Most upvoted comments

Still, it’s noticeable that I get Trees with only one leave with “0” when training your data. It means that even after fixing this exception, everything you use as input of the predictor, will predict that your input is of rank “0”. I’m not sure what the interpretation of this would be since in your training data you only have ranks from 1 to 4… perhaps that you need more data or play around with other parameters or preprocessing? @najeeb-kazmi any idea on this regard?

So this seems to be indeed a bug on ML.NET. What happens is that the Tree that is returned by LightGBM has only 1 node, which is a leave, and whose value is 0. Because of this, the next code will leave tree = new InternalRegressionTree(2); (i.e. leafOutput[0] is 0).

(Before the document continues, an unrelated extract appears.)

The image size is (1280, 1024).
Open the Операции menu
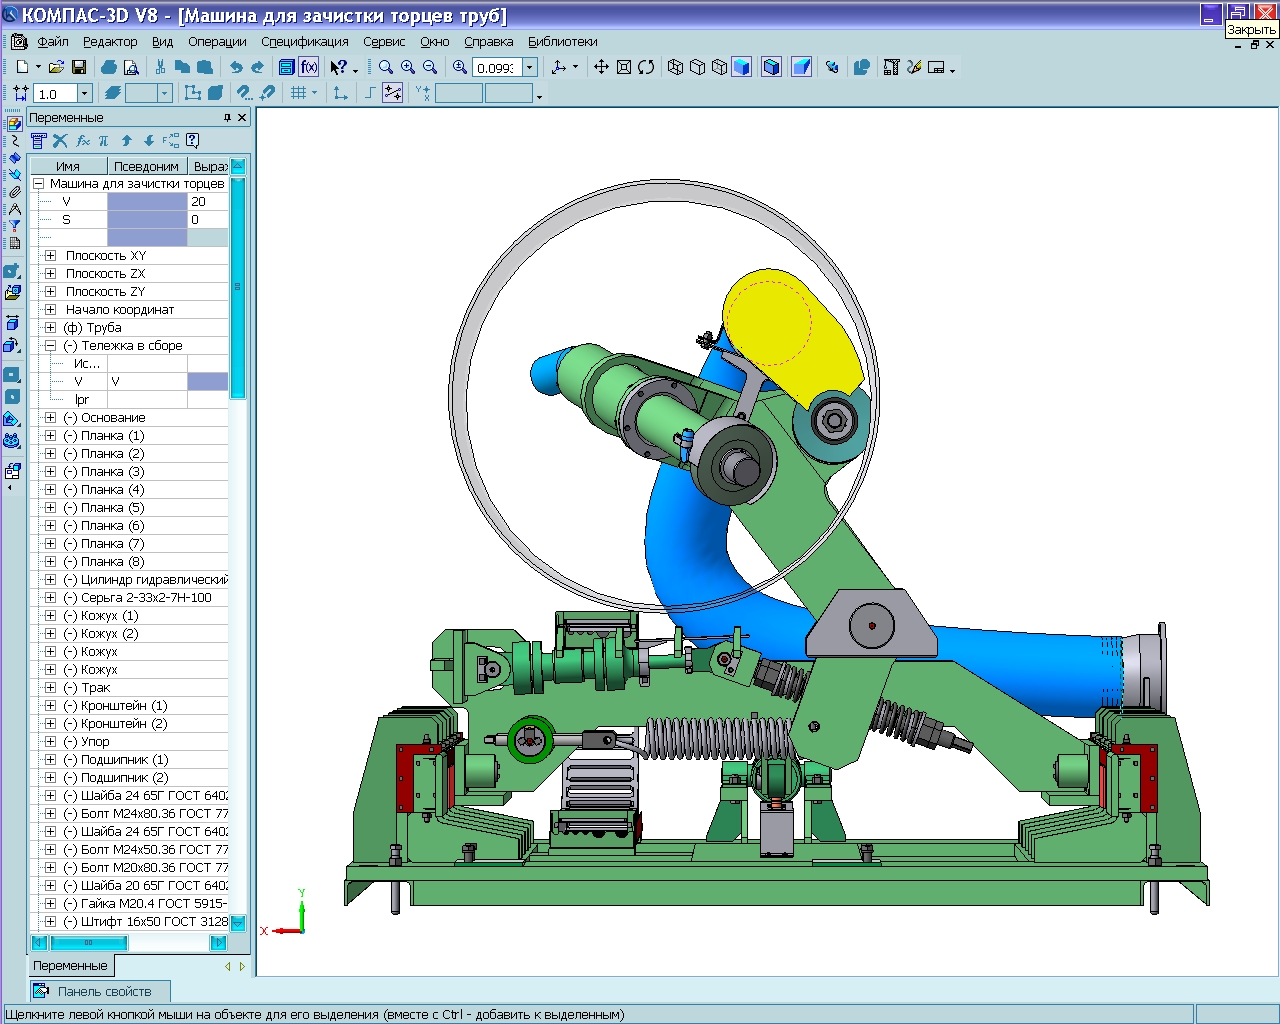click(x=216, y=42)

https://github.com/dotnet/machinelearning/blob/41c5fc34f30f46541235369064fb5c9ccd3c6587/src/Microsoft.ML.LightGbm/WrappedLightGbmBooster.cs#L264-L275

So this InternalRegressionTree constructor is used; notice that RawThresholds is never initialized: https://github.com/dotnet/machinelearning/blob/41c5fc34f30f46541235369064fb5c9ccd3c6587/src/Microsoft.ML.FastTree/TreeEnsemble/InternalRegressionTree.cs#L82-L96

Then when creating the RegressionTree here, it tries to use the RawThresholds array, which was never initialized, and it throws an exception saying that it’s null: https://github.com/dotnet/machinelearning/blob/41c5fc34f30f46541235369064fb5c9ccd3c6587/src/Microsoft.ML.FastTree/RegressionTree.cs#L158-L171

I think the solution to this bug should be straight forward, so I will open a PR solving this.

So I got to reproduce your issue, by taking the data on your screenshot. The stack trace was as follows, and I will now look into this.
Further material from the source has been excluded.